Problem statement:
From the line with "Click the 设备名称 input field" through the final line below, restate each line word for word and return nothing else.

Data records:
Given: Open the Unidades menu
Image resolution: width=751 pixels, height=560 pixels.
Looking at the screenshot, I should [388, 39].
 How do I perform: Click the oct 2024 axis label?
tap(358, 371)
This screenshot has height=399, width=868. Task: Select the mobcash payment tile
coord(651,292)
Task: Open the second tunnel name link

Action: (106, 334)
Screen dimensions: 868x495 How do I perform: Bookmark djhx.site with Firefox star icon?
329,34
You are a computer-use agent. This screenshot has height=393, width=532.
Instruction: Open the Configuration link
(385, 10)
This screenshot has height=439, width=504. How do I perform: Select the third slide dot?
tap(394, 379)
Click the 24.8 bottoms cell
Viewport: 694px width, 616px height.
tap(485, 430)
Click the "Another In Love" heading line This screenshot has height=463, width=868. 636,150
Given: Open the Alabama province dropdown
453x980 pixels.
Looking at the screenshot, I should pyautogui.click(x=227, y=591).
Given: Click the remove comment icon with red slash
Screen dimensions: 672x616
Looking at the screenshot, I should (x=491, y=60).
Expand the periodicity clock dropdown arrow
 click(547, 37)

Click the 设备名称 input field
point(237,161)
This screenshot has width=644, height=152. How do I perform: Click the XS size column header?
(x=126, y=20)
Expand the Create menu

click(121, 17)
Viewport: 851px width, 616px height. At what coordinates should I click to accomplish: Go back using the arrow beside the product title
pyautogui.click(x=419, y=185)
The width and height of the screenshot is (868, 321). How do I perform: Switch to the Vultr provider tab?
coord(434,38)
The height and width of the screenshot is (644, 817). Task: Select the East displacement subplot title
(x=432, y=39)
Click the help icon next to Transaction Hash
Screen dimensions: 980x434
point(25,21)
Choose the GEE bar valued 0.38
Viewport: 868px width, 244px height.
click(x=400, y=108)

Response:
Click the 设备名称 input field
point(237,161)
This screenshot has width=644, height=152. How do I perform: Click the XS size column header?
(x=126, y=20)
Expand the Create menu

click(121, 17)
Viewport: 851px width, 616px height. At what coordinates should I click to accomplish: Go back using the arrow beside the product title
pyautogui.click(x=419, y=185)
The width and height of the screenshot is (868, 321). How do I perform: Switch to the Vultr provider tab?
coord(434,38)
The height and width of the screenshot is (644, 817). Task: Select the East displacement subplot title
(x=432, y=39)
Click the help icon next to Transaction Hash
Screen dimensions: 980x434
point(25,21)
Choose the GEE bar valued 0.38
Viewport: 868px width, 244px height.
click(x=400, y=108)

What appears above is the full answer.